- [Stored items]:
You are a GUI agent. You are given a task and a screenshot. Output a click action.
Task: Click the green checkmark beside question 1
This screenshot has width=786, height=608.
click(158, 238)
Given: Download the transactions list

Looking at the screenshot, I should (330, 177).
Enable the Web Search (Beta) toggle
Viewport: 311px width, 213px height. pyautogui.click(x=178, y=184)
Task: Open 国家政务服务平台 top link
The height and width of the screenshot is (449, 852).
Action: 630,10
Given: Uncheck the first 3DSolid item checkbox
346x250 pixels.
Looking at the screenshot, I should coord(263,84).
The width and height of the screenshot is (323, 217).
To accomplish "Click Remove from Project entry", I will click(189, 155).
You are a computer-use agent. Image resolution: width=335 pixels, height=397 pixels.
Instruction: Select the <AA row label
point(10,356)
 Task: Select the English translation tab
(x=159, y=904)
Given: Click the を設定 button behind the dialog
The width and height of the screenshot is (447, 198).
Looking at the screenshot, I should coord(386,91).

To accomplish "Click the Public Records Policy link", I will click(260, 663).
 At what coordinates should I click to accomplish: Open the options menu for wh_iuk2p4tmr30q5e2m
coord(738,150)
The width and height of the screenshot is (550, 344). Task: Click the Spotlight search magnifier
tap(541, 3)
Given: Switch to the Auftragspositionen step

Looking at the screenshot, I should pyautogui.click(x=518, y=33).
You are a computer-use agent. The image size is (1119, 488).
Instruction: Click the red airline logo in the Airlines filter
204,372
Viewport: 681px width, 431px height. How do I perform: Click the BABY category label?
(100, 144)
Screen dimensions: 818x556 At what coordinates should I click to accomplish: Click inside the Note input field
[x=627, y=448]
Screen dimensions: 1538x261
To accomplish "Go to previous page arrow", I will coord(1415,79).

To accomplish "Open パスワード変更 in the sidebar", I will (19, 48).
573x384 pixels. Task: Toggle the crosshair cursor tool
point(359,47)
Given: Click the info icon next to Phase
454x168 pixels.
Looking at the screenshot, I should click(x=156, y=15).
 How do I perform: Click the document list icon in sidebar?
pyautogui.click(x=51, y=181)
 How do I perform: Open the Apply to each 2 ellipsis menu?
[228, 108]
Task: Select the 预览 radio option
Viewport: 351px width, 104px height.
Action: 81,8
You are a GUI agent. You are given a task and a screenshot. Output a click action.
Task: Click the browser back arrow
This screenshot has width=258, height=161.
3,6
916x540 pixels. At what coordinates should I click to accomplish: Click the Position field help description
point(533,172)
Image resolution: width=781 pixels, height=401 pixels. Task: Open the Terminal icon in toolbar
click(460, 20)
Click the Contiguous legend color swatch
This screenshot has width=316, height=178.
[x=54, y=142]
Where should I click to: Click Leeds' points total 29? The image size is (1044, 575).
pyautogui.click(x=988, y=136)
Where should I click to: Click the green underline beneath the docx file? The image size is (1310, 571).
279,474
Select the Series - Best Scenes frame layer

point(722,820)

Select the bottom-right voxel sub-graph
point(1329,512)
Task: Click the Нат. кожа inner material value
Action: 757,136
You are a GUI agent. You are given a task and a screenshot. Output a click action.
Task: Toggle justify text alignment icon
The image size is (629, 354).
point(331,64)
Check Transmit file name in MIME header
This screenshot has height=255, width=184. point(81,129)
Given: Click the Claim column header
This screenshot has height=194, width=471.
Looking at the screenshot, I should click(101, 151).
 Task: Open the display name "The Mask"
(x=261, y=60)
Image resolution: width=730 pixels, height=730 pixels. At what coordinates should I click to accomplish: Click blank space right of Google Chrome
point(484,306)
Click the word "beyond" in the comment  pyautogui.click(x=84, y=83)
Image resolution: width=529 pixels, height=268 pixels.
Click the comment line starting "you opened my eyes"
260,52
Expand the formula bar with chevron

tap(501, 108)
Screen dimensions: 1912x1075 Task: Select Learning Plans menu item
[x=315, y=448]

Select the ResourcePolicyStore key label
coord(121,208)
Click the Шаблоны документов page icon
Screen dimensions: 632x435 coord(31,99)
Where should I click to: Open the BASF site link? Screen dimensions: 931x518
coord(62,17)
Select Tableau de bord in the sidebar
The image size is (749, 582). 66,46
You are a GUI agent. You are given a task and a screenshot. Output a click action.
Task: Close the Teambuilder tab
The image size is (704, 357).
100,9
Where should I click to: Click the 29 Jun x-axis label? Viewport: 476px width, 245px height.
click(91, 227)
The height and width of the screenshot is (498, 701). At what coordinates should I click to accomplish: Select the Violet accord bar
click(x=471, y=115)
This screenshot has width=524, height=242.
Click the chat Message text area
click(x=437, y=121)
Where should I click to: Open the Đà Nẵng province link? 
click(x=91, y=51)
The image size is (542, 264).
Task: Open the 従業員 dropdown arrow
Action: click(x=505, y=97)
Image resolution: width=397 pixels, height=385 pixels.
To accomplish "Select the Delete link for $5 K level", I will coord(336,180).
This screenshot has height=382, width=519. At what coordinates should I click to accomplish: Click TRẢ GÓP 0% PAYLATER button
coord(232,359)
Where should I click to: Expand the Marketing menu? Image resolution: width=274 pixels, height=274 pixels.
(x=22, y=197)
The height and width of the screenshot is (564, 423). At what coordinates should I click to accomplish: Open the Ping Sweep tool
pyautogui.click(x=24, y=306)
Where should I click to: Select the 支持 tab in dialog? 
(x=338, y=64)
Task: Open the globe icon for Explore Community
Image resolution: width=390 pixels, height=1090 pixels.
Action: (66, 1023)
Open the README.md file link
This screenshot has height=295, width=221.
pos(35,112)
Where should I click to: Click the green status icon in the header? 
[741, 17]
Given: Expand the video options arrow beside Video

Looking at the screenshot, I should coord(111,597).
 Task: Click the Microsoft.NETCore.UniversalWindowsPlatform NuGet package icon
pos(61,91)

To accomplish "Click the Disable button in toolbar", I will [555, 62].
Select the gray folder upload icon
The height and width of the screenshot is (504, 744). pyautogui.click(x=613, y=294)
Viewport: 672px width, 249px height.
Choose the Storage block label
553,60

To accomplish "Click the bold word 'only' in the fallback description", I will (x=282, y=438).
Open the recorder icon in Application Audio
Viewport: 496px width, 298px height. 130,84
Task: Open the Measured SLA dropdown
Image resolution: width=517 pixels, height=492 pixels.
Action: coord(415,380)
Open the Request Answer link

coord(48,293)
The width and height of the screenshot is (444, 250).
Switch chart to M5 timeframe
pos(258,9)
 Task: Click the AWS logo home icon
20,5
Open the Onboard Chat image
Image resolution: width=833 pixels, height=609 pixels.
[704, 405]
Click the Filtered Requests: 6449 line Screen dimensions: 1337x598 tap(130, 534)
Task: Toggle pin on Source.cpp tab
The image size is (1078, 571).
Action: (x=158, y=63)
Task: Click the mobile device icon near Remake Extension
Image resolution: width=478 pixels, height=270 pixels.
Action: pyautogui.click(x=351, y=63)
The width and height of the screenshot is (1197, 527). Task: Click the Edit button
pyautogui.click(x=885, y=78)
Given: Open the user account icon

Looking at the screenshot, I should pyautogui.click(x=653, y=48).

- [TASK PROMPT]:
Restate the records above in full, keeping each line exactly as it stands.

- [REPLY TO THE TASK]:
You are a GUI agent. You are given a task and a screenshot. Output a click action.
Task: Click the green checkmark beside question 1
This screenshot has width=786, height=608.
click(158, 238)
Given: Download the transactions list

Looking at the screenshot, I should (330, 177).
Enable the Web Search (Beta) toggle
Viewport: 311px width, 213px height. pyautogui.click(x=178, y=184)
Task: Open 国家政务服务平台 top link
The height and width of the screenshot is (449, 852).
Action: 630,10
Given: Uncheck the first 3DSolid item checkbox
346x250 pixels.
Looking at the screenshot, I should coord(263,84).
The width and height of the screenshot is (323, 217).
To accomplish "Click Remove from Project entry", I will click(189, 155).
You are a computer-use agent. Image resolution: width=335 pixels, height=397 pixels.
Instruction: Select the <AA row label
point(10,356)
 Task: Select the English translation tab
(x=159, y=904)
Given: Click the を設定 button behind the dialog
The width and height of the screenshot is (447, 198).
Looking at the screenshot, I should coord(386,91).

To accomplish "Click the Public Records Policy link", I will click(260, 663).
 At what coordinates should I click to accomplish: Open the options menu for wh_iuk2p4tmr30q5e2m
coord(738,150)
The width and height of the screenshot is (550, 344). Task: Click the Spotlight search magnifier
tap(541, 3)
Given: Switch to the Auftragspositionen step

Looking at the screenshot, I should pyautogui.click(x=518, y=33).
You are a computer-use agent. The image size is (1119, 488).
Instruction: Click the red airline logo in the Airlines filter
204,372
Viewport: 681px width, 431px height. How do I perform: Click the BABY category label?
(100, 144)
Screen dimensions: 818x556 At what coordinates should I click to accomplish: Click inside the Note input field
[x=627, y=448]
Screen dimensions: 1538x261
To accomplish "Go to previous page arrow", I will coord(1415,79).

To accomplish "Open パスワード変更 in the sidebar", I will (19, 48).
573x384 pixels. Task: Toggle the crosshair cursor tool
point(359,47)
Given: Click the info icon next to Phase
454x168 pixels.
Looking at the screenshot, I should click(x=156, y=15).
 How do I perform: Click the document list icon in sidebar?
pyautogui.click(x=51, y=181)
 How do I perform: Open the Apply to each 2 ellipsis menu?
[228, 108]
Task: Select the 预览 radio option
Viewport: 351px width, 104px height.
Action: 81,8
You are a GUI agent. You are given a task and a screenshot. Output a click action.
Task: Click the browser back arrow
This screenshot has width=258, height=161.
3,6
916x540 pixels. At what coordinates should I click to accomplish: Click the Position field help description
point(533,172)
Image resolution: width=781 pixels, height=401 pixels. Task: Open the Terminal icon in toolbar
click(460, 20)
Click the Contiguous legend color swatch
This screenshot has width=316, height=178.
[x=54, y=142]
Where should I click to: Click Leeds' points total 29? The image size is (1044, 575).
pyautogui.click(x=988, y=136)
Where should I click to: Click the green underline beneath the docx file? The image size is (1310, 571).
279,474
Select the Series - Best Scenes frame layer

point(722,820)

Select the bottom-right voxel sub-graph
point(1329,512)
Task: Click the Нат. кожа inner material value
Action: 757,136
You are a GUI agent. You are given a task and a screenshot. Output a click action.
Task: Toggle justify text alignment icon
The image size is (629, 354).
point(331,64)
Check Transmit file name in MIME header
This screenshot has height=255, width=184. point(81,129)
Given: Click the Claim column header
This screenshot has height=194, width=471.
Looking at the screenshot, I should click(101, 151).
 Task: Open the display name "The Mask"
(x=261, y=60)
Image resolution: width=730 pixels, height=730 pixels. At what coordinates should I click to accomplish: Click blank space right of Google Chrome
point(484,306)
Click the word "beyond" in the comment  pyautogui.click(x=84, y=83)
Image resolution: width=529 pixels, height=268 pixels.
Click the comment line starting "you opened my eyes"
260,52
Expand the formula bar with chevron

tap(501, 108)
Screen dimensions: 1912x1075 Task: Select Learning Plans menu item
[x=315, y=448]

Select the ResourcePolicyStore key label
coord(121,208)
Click the Шаблоны документов page icon
Screen dimensions: 632x435 coord(31,99)
Where should I click to: Open the BASF site link? Screen dimensions: 931x518
coord(62,17)
Select Tableau de bord in the sidebar
The image size is (749, 582). 66,46
You are a GUI agent. You are given a task and a screenshot. Output a click action.
Task: Close the Teambuilder tab
The image size is (704, 357).
100,9
Where should I click to: Click the 29 Jun x-axis label? Viewport: 476px width, 245px height.
click(91, 227)
The height and width of the screenshot is (498, 701). At what coordinates should I click to accomplish: Select the Violet accord bar
click(x=471, y=115)
This screenshot has width=524, height=242.
Click the chat Message text area
click(x=437, y=121)
Where should I click to: Open the Đà Nẵng province link? 
click(x=91, y=51)
The image size is (542, 264).
Task: Open the 従業員 dropdown arrow
Action: click(x=505, y=97)
Image resolution: width=397 pixels, height=385 pixels.
To accomplish "Select the Delete link for $5 K level", I will coord(336,180).
This screenshot has height=382, width=519. At what coordinates should I click to accomplish: Click TRẢ GÓP 0% PAYLATER button
coord(232,359)
Where should I click to: Expand the Marketing menu? Image resolution: width=274 pixels, height=274 pixels.
(x=22, y=197)
The height and width of the screenshot is (564, 423). At what coordinates should I click to accomplish: Open the Ping Sweep tool
pyautogui.click(x=24, y=306)
Where should I click to: Select the 支持 tab in dialog? 
(x=338, y=64)
Task: Open the globe icon for Explore Community
Image resolution: width=390 pixels, height=1090 pixels.
Action: (66, 1023)
Open the README.md file link
This screenshot has height=295, width=221.
pos(35,112)
Where should I click to: Click the green status icon in the header? 
[741, 17]
Given: Expand the video options arrow beside Video

Looking at the screenshot, I should coord(111,597).
 Task: Click the Microsoft.NETCore.UniversalWindowsPlatform NuGet package icon
pos(61,91)

To accomplish "Click the Disable button in toolbar", I will [555, 62].
Select the gray folder upload icon
The height and width of the screenshot is (504, 744). pyautogui.click(x=613, y=294)
Viewport: 672px width, 249px height.
Choose the Storage block label
553,60

To accomplish "Click the bold word 'only' in the fallback description", I will (x=282, y=438).
Open the recorder icon in Application Audio
Viewport: 496px width, 298px height. 130,84
Task: Open the Measured SLA dropdown
Image resolution: width=517 pixels, height=492 pixels.
Action: coord(415,380)
Open the Request Answer link

coord(48,293)
The width and height of the screenshot is (444, 250).
Switch chart to M5 timeframe
pos(258,9)
 Task: Click the AWS logo home icon
20,5
Open the Onboard Chat image
Image resolution: width=833 pixels, height=609 pixels.
[704, 405]
Click the Filtered Requests: 6449 line Screen dimensions: 1337x598 tap(130, 534)
Task: Toggle pin on Source.cpp tab
The image size is (1078, 571).
Action: (x=158, y=63)
Task: Click the mobile device icon near Remake Extension
Image resolution: width=478 pixels, height=270 pixels.
Action: pyautogui.click(x=351, y=63)
The width and height of the screenshot is (1197, 527). Task: Click the Edit button
pyautogui.click(x=885, y=78)
Given: Open the user account icon

Looking at the screenshot, I should pyautogui.click(x=653, y=48).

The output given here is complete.